*** Opening Records for processing ***
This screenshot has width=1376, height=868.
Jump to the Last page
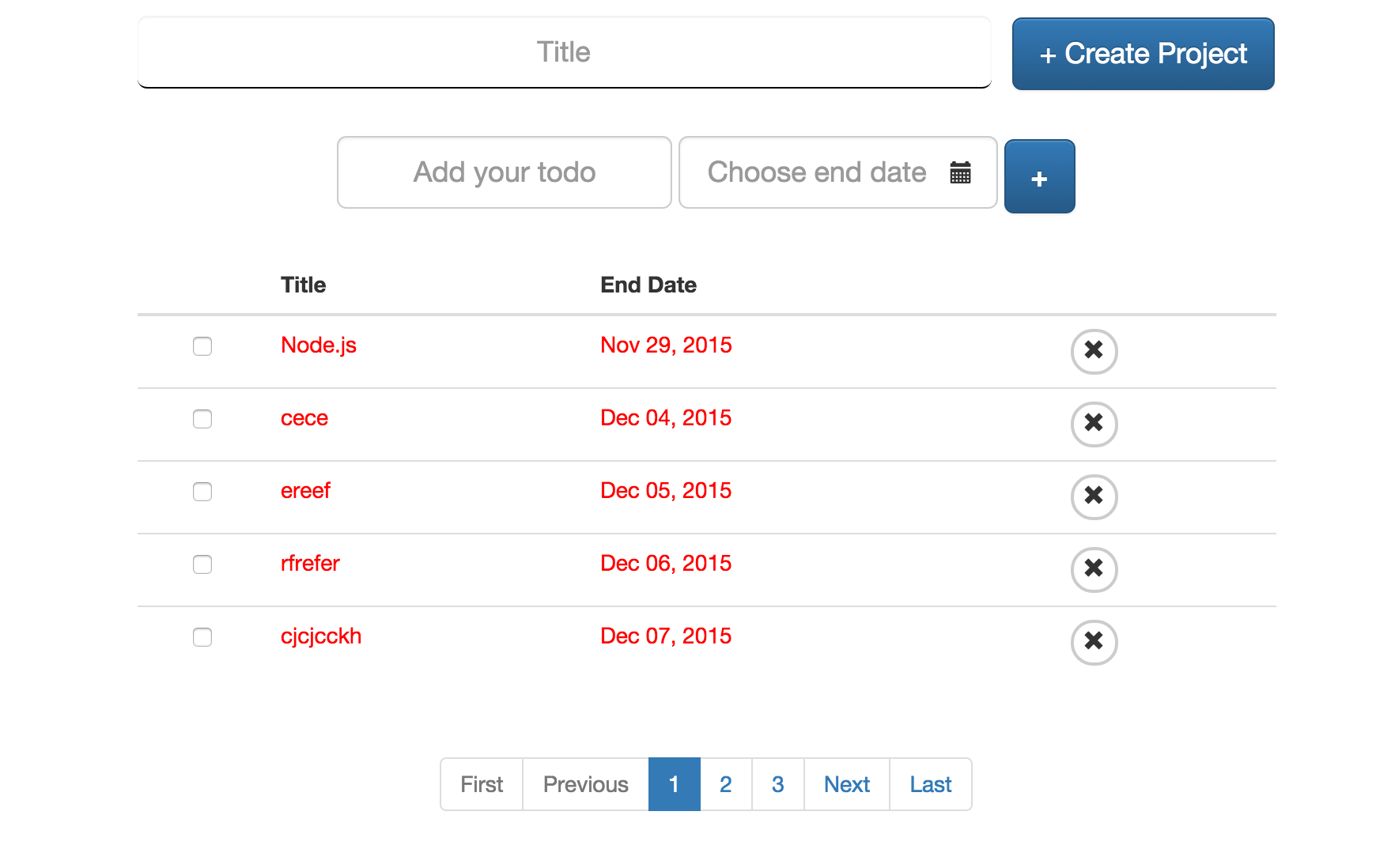tap(930, 784)
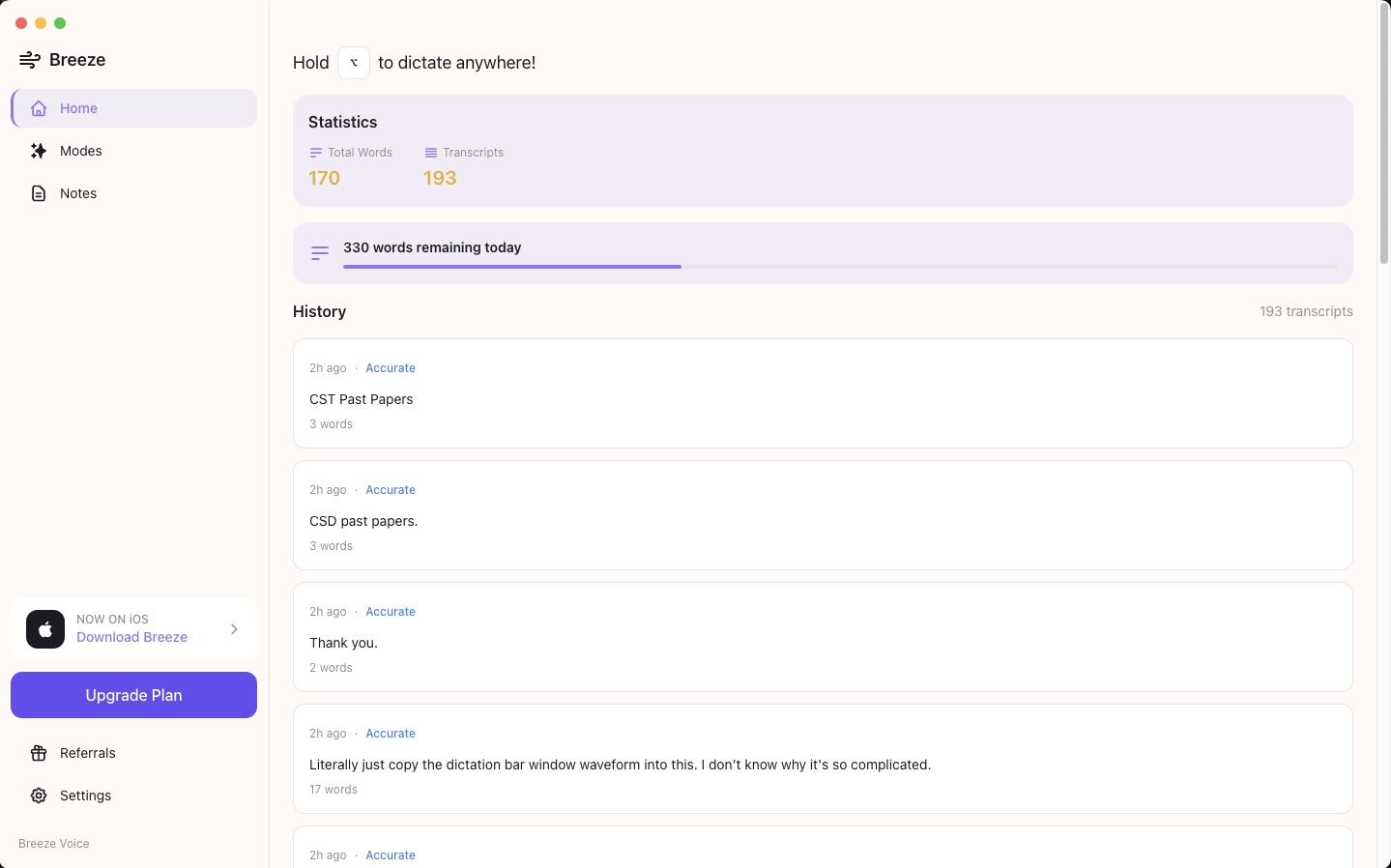Click the Notes document icon
The image size is (1391, 868).
(x=39, y=193)
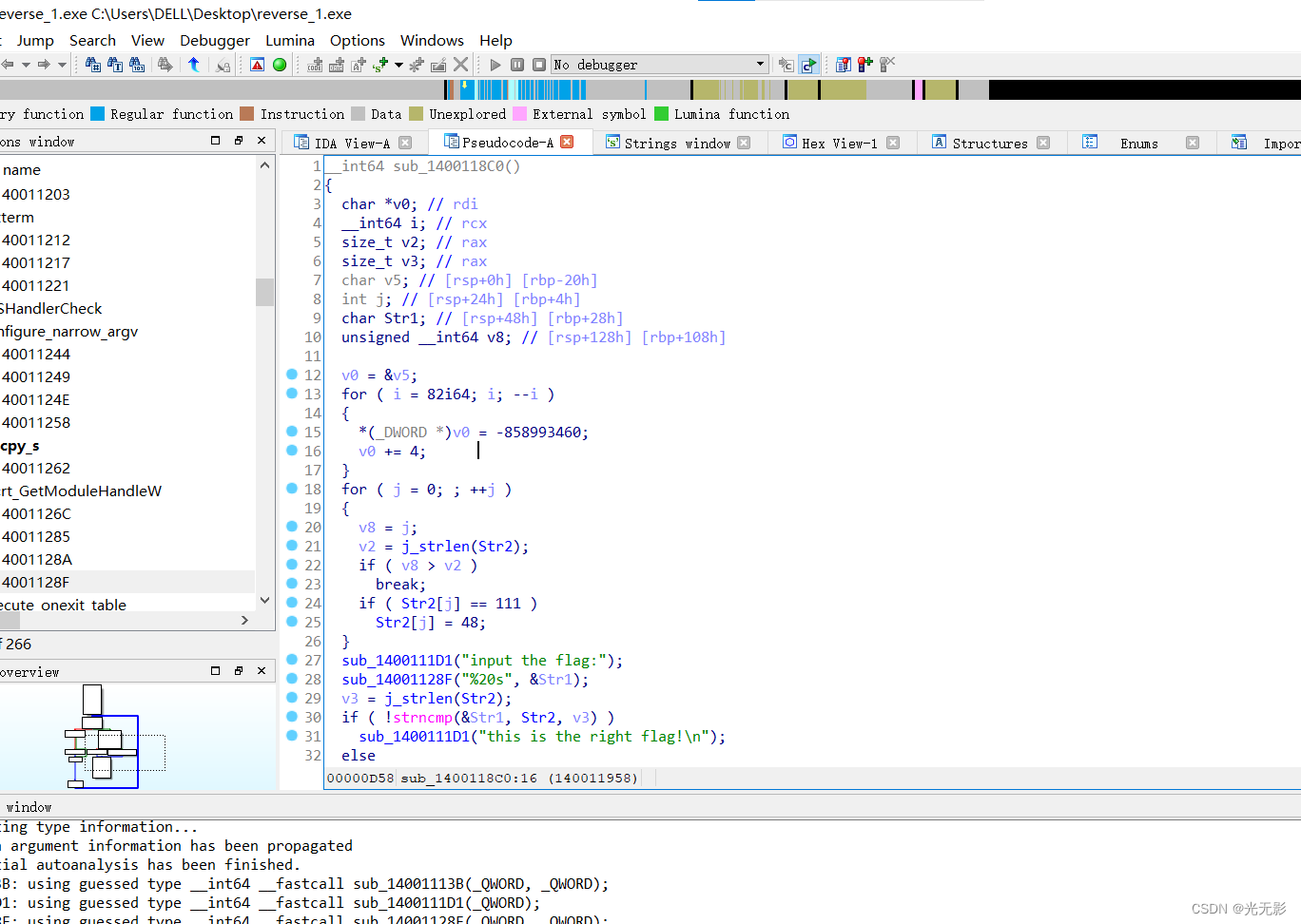Open the problems list red triangle icon

point(257,64)
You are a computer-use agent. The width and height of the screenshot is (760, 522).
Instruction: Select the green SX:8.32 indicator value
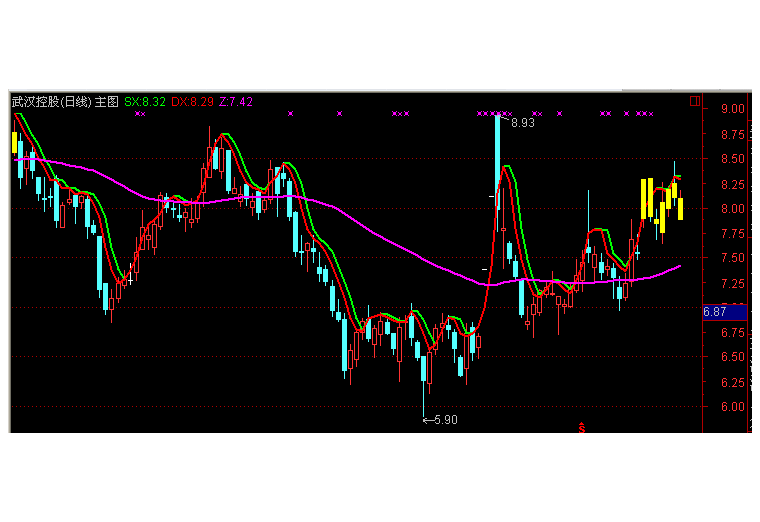click(x=145, y=101)
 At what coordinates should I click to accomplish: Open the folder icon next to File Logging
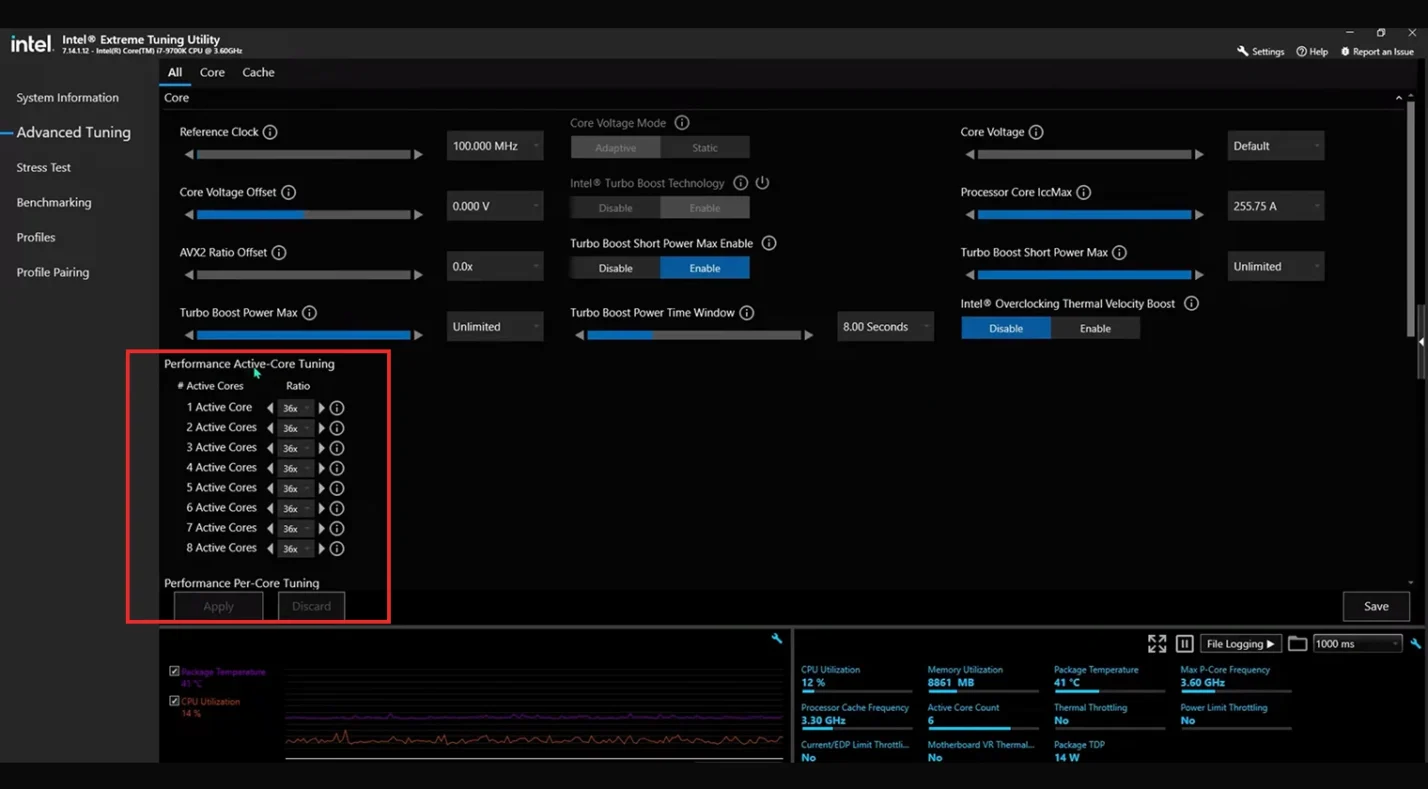click(x=1297, y=643)
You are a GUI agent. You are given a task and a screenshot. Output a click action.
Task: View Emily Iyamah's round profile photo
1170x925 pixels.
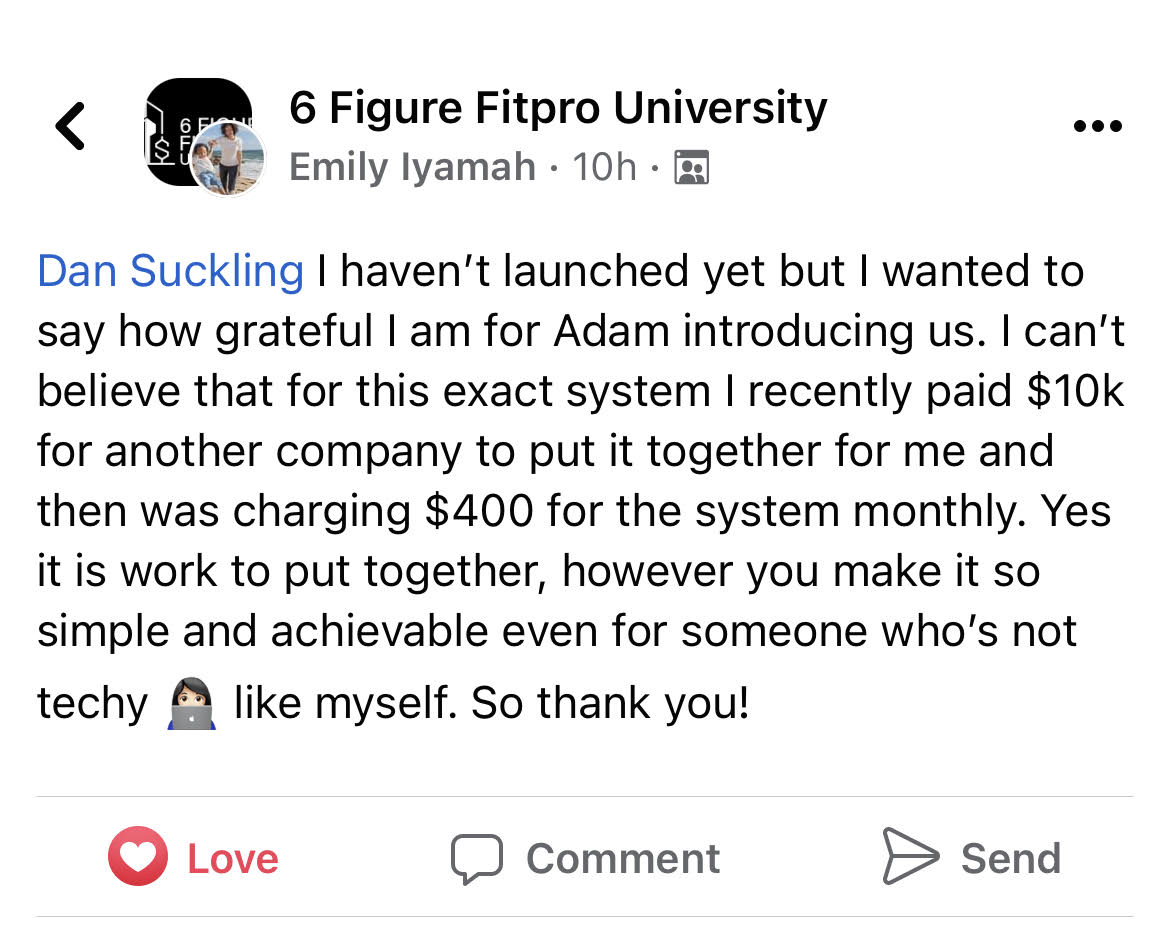click(227, 158)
*** Closing Records for processing ***
Work task – Verbatim output, no pictures: the line holding "At what coordinates" and all lines after it through the last line of the material, with nothing else.

Result for this task –
 At what coordinates should I click to accomplish: Open the folder icon next to File Logging
click(x=1297, y=643)
You are a GUI agent. You are given a task and a screenshot. Output a click action.
Task: View Emily Iyamah's round profile photo
1170x925 pixels.
click(227, 158)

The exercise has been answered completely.